How to spend Idaho's $1.6 billion stimulus funds in 1,775 steps

BOISE, Idaho -- Talk about timing. Allied Waste had already decided to transform its fleet of garbage trucks from biodiesel to compressed natural gas when federal stimulus funds became available.

"How much more shovel-ready can you get?" said Rachele Klein, manager of business development for Allied in the Treasure Valley.

With $5.5 million from the stimulus, the company is buying 28 trucks with a subsidy of about $25,000 per rig; will open public CNG fueling stations in Boise and Nampa this fall; and soon will unveil a "Shift to CNG" PR campaign aimed at converting other commercial fleets and individual motorists to CNG.

"It's a huge success in terms of promoting alternative fuels and creating the infrastructure to make CNG accessible to the public," said Beth Baird, coordinator for the Treasure Valley Clean Cities Coalition, which partnered with Allied on the grant.

Allied merged with Republic Services in December 2008, creating the nation's second-largest garbage company. In 2008, Allied crafted a green strategy to land a 10-year contract for Boise's residential solid waste. General Manager Dave Fisher asked his maintenance manager, Billy Cecil, about CNG. Cecil, who'd worked on alternative-fuel trucks for a competitor in California, hailed the technology, which can cut emissions that cause ozone pollution by up to 89 percent.

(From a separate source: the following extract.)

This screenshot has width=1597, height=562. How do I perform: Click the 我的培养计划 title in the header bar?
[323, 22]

"Basically, there's nothing coming out of the pipe except water," Cecil said.

Allied in Boise bought eight of the $300,000 CNG trucks without stimulus money. But absent federal dollars, CNG trucks wouldn't be in Canyon County until the Boise fleet was fully converted. Federal dollars also paid for training Allied mechanics and can pay for training at auto dealerships interested in selling vehicles now available only by special order.

The stimulus cash has also spread through the economy, as the $787 billion program intended when it passed Congress and was signed by the president in February 2009.